→ Source passage
::::::

Oh, and this is going to be applied to the roots NOT the leaves.
 
If you doubt it, don't do it... I have seen the results first hand. The USDA could have a press release telling me that it is all a sham. I'd laugh and walk away. Go read the stickied thread on AACT and stop trolling on it. We get it, you are afraid to use it and you think it doesn't work. No biggy just don't use it and move on.

If you are trying to discredit AACT, a good start would be trying it first :rolleyes:


P.S.
Try studies from Universities.

The USDA is too financially and politically bias to be a reputable source of info. Most agricultural laws are written to benefit companies like Monsanto. Start looking at the amount of government officials whom have been employed by Monsanto and you will start to understand.

Click here to see who is making the agricultural laws
 
I think, like you guys said, you've seen the results vs. not using it....that kind of speaks for itself. Also, from what I understand, the articles out there against it appear to be targeting the disease fighting claims about it..not the growth. However, I may be wrong...I'm a complete newb with all of this tea stuff. :)
 
If you doubt it, don't do it... I have seen the results first hand. The USDA could have a press release telling me that it is all a sham. I'd laugh and walk away. Go read the stickied thread on AACT and stop trolling on it. We get it, you are afraid to use it and you think it doesn't work. No biggy just don't use it and move on.

If you are trying to discredit AACT, a good start would be trying it first :rolleyes:


P.S.
Try studies from Universities.

The USDA is too financially and politically bias to be a reputable source of info. Most agricultural laws are written to benefit companies like Monsanto. Start looking at the amount of government officials whom have been employed by Monsanto and you will start to understand.

Click here to see who is making the agricultural laws

+1... If AACT is so harmful I guess the majority of us organic guys should be counting our last days. I have 6 chickens which poop in my yard and wow my grass is crazy green! I also put their poop in my compost pile and my compost pile feeds my veggies.
 
I know enough about science to grok what a membrane is ... what you put in and around a plant is definitely not necessarily going to end up inside it.

Fruiting plants are EXPERT at walling off intruders - not just keeping them from their fruit altogether, but furthermore keeping them from moving between the fruit's cells themselves ...

It's interesting and worth people being aware of the possibility though, certainly ...

::::::

→ Records from a collection
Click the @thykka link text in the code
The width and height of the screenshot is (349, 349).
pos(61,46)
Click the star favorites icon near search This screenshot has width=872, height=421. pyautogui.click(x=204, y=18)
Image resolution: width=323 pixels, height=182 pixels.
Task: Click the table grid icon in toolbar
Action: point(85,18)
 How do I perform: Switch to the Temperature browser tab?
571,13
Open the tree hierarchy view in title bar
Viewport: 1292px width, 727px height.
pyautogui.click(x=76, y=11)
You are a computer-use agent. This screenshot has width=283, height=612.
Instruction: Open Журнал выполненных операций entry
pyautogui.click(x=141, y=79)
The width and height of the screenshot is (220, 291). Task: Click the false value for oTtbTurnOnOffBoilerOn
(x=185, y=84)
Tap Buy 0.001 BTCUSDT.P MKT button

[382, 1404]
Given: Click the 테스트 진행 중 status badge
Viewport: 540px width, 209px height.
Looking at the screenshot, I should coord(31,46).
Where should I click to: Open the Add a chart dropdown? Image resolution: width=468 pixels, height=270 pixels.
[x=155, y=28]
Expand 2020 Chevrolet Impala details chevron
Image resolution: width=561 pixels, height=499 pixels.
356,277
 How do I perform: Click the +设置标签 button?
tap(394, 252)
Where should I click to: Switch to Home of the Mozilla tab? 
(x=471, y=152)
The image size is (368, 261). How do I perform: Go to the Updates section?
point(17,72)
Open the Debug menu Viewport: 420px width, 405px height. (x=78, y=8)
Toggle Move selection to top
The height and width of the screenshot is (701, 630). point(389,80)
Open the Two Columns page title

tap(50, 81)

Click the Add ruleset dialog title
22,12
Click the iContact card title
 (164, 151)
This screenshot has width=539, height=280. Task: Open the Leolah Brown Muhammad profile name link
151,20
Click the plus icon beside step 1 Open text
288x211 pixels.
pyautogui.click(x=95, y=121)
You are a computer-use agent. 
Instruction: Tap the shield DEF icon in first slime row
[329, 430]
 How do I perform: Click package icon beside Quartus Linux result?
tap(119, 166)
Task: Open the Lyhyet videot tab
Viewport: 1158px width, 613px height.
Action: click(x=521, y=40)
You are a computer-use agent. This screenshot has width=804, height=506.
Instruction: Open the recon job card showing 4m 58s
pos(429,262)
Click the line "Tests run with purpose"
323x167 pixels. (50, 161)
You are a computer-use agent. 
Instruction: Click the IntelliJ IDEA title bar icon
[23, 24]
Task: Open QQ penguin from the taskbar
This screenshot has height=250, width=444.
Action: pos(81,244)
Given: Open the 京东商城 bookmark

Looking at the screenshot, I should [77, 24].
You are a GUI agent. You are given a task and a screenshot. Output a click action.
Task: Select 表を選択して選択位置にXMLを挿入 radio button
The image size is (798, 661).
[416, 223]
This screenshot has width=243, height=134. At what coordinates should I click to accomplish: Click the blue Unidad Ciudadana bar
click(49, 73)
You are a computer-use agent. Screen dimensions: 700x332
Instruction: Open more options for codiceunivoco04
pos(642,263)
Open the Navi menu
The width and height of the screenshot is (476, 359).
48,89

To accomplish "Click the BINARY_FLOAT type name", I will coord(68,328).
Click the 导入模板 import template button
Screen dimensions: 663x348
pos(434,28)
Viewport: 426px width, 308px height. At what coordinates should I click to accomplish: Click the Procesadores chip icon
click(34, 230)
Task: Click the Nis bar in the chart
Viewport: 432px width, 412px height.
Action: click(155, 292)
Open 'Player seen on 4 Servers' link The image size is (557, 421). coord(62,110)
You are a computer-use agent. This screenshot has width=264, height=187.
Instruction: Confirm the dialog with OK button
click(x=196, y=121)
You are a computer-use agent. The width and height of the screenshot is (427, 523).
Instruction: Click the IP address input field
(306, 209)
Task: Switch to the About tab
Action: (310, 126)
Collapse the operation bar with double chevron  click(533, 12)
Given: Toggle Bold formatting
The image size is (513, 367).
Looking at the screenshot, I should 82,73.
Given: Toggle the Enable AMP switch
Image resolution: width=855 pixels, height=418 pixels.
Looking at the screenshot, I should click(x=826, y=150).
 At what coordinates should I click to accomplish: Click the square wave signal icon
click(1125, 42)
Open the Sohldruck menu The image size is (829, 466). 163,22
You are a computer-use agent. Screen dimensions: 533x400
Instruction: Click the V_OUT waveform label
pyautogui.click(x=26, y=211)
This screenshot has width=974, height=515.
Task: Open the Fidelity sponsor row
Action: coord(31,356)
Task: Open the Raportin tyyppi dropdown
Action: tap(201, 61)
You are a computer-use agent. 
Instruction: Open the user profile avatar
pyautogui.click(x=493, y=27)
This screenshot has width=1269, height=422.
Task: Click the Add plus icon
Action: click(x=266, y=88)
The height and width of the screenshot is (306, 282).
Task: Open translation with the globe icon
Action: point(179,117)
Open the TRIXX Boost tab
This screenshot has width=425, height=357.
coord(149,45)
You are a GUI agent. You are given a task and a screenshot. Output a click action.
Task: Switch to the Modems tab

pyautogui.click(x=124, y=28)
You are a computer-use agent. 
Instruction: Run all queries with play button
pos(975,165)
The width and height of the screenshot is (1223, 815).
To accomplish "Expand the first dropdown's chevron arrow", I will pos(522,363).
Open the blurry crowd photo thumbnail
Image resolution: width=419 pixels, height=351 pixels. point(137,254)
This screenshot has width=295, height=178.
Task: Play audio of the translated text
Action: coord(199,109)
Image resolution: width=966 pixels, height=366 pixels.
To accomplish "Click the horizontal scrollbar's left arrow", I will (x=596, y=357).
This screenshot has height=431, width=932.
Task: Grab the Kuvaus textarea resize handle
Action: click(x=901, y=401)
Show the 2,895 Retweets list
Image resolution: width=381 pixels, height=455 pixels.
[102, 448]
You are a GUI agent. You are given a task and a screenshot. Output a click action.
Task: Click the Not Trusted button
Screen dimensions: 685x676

::::::

→ Assignment A
Shorten the paragraph in the AACT discussion that begins "I think, like you guys said" and keep its main points.
→ Assignment B
Carry on the AACT discussion from its final line, adding what comes next.
The listing has no connection to the AACT discussion.

→ Output A
Seeing the results with and without AACT speaks for itself. The articles against it seem to target its disease-fighting claims rather than growth, though the writer, a newcomer to tea, may be wrong.

→ Output B
Also, I have to add this ... saying one population of critters doesn't affect another is ridiculous ... if you tilt the environment in favor of one organism, it will typically outcompete another for what amounts to finite resources in most cases and snuff it out ... this is why it's import to finish the course when you are given penicillin antibiotics ... see what a super-infection is for more information ...

I made tea twice last year after chemicals were USELESS in the face of bacterial leaf spot that spread like a wildfire down the line of my plants from the wind-driven rain from tropical storm debbie ... copper wasn't effective in the least ... two foliar applications of AACT and my plants turned a much healthier looking green and the leaves because thicker and waxier looking, and it wasn't subtle ...

I'll have to do some poking around in pubmed and the likes, but I'm not deterred beyond perhaps being more careful about my orifices etc when I work w/ it ...
 
Make your own compost with yard trimmings, leaves and table scraps and stop worrying about what manure may or may not contain.
The whole purpose of AACT is to get the food web healthy so why introduce variables like manure that are questionable?
I think people are taking the simple process of making AACT and trying to make it into some super duper fertilizer/snake oil that makes all things grow the size of Sequoias.
I think the old KISS method is all you need and many here have shown that to be true from last year's grow.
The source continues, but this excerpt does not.